Although we do not fully understand all the nanoparticle-specific characteristics that govern intracellular delivery- e.g., the optimum nanoparticle size and the optimal residence time in the endosomes have yet to be determined. Still, we know that high cellular uptake and localized accumulation in the desired site of action are essential to target unique intracellular signals and achieve efficient drug delivery. We also know that sustained drug release favors prolonged interaction between the drug and the target. This localized and sustained release of drugs is one of the main contributors to the superior biological actions of drug-loaded nanoparticles.

Lastly, we have exemplified the potential of nanoparticles for intracellular targeting using pain as the disease of interest. For this disease setting, pH was exploited as the environmental stimulus of choice to trigger drug release in endosomes where nociceptive receptors reside. Pain served as an example of the benefits of guiding the design of nanoparticles by a specific disease mechanism. Still, the same principle can be applied to many other diseases driven by intracellular receptors. If we first identify the target and understand the disease environment. Then, we can fully exploit the potential of nanomaterials and design nanoparticles with the specific properties required to deliver drugs to our target of interest. This disease mechanism-based strategy may help us achieve the selectivity necessary to improve drug efficacy to either design new therapies or improve the existing ones.

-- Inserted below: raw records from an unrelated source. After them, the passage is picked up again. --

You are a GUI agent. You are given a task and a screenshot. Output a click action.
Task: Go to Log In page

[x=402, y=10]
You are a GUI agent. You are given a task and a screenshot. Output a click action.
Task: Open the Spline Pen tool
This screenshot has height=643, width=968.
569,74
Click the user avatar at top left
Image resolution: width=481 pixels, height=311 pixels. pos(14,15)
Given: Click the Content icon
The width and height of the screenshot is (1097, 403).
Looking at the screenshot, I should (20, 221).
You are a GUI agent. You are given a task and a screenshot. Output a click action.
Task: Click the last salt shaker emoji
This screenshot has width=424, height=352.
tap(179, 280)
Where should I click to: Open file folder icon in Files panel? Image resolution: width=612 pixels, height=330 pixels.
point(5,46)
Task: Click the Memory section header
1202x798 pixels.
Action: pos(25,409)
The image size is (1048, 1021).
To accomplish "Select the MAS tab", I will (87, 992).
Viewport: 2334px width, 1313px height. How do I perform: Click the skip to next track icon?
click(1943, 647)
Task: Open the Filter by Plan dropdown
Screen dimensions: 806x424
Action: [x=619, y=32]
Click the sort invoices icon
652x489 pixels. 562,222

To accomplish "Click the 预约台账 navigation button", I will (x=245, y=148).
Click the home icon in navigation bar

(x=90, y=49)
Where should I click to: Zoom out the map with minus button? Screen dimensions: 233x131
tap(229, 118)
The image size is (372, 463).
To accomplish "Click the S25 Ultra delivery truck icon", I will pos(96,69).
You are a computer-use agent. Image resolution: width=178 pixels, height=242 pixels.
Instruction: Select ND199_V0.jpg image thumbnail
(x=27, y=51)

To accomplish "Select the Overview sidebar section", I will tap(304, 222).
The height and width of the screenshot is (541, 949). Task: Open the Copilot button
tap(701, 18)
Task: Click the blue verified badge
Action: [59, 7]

10th Anniversary Statement.

Congratulations on a decade of excellence. This current contribution is a forward-looking new opportunity for materials scientists in assisting pharmacological solutions to health challenges and builds on the contribution of TPD to the journal going back to the distant days before the journal split into three a decade ago. TPD serving on the Editorial Board of J. Mater. Chem. and then J. Mater. Chem. B for many years and having published on numerous aspects of materials chemistry and nanomedicine over three decades as an academic. The strength of the journal is its focus on excellence in materials coupled with bioscience, bringing the best of interdisciplinary science to the forefront supported by an outstanding editorial and referee team committed to high quality.